[WORK TASK] Please write out the line containing "This screenshot has height=269, width=358." and each line after it through the end of the data, exactly, and nothing else.

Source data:
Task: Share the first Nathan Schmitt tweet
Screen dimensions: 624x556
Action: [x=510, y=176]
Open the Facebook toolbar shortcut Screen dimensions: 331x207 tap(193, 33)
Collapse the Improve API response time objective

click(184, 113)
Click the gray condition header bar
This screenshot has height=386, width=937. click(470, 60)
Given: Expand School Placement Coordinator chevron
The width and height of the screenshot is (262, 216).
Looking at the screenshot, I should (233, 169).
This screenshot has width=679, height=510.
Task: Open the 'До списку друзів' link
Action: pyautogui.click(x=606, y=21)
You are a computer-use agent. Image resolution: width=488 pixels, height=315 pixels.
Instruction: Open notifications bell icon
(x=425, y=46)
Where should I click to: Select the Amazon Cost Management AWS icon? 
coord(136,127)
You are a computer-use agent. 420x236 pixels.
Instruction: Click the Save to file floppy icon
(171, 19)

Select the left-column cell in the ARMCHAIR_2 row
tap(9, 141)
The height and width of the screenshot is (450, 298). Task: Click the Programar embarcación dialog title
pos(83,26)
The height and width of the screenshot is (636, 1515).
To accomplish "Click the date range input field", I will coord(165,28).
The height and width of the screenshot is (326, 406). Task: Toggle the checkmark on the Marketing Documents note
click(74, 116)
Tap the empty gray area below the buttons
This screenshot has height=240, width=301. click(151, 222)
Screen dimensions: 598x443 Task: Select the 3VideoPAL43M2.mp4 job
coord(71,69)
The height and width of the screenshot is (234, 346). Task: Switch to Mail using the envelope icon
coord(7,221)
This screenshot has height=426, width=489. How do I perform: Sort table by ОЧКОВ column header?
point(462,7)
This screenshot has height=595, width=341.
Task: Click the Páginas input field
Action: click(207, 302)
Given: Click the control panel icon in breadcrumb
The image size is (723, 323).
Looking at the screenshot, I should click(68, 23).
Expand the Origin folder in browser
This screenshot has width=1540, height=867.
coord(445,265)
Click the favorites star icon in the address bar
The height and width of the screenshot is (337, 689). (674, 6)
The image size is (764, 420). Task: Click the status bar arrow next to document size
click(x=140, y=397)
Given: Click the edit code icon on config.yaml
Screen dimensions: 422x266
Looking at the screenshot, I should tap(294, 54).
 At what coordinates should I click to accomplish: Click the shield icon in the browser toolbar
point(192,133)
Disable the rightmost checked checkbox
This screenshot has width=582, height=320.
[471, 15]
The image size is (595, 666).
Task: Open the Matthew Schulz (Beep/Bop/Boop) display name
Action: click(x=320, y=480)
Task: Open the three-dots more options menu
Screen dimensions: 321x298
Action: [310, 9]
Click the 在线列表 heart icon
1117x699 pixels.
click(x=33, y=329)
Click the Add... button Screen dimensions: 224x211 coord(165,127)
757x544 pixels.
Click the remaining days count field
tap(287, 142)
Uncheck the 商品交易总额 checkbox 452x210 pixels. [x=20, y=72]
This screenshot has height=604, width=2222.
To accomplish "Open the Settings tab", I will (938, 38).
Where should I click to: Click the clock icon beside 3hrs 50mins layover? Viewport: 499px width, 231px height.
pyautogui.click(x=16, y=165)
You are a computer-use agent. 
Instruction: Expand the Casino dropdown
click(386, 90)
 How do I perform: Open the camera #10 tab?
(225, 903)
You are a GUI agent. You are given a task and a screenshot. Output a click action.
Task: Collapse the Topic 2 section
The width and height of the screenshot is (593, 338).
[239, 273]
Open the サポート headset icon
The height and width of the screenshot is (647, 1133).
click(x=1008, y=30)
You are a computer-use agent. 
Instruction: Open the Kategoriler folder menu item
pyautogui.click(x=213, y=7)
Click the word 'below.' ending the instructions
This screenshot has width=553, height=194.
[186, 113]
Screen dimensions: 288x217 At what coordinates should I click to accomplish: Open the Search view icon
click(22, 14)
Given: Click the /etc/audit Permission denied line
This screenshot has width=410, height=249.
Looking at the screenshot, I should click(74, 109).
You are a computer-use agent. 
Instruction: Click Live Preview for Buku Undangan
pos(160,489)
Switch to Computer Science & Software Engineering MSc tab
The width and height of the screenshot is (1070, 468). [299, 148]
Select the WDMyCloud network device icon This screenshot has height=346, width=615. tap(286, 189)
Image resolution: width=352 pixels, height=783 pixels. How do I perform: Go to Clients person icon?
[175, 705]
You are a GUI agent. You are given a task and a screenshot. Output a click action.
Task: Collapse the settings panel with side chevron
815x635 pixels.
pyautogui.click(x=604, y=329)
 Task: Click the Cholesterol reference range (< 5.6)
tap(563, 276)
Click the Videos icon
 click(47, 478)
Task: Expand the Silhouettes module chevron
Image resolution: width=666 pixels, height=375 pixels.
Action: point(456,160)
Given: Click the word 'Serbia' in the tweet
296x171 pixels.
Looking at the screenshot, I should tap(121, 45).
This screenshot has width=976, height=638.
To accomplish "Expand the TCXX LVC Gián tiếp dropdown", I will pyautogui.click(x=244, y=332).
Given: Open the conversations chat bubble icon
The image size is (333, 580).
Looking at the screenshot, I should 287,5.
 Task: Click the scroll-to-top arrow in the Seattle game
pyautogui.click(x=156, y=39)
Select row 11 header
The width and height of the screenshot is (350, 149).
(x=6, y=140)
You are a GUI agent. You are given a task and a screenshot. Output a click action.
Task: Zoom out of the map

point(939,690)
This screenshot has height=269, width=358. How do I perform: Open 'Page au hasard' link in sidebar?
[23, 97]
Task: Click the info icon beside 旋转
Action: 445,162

[RESPONSE TO THIS TASK]
This screenshot has height=269, width=358. How do I perform: Open 'Page au hasard' link in sidebar?
[23, 97]
Task: Click the info icon beside 旋转
Action: 445,162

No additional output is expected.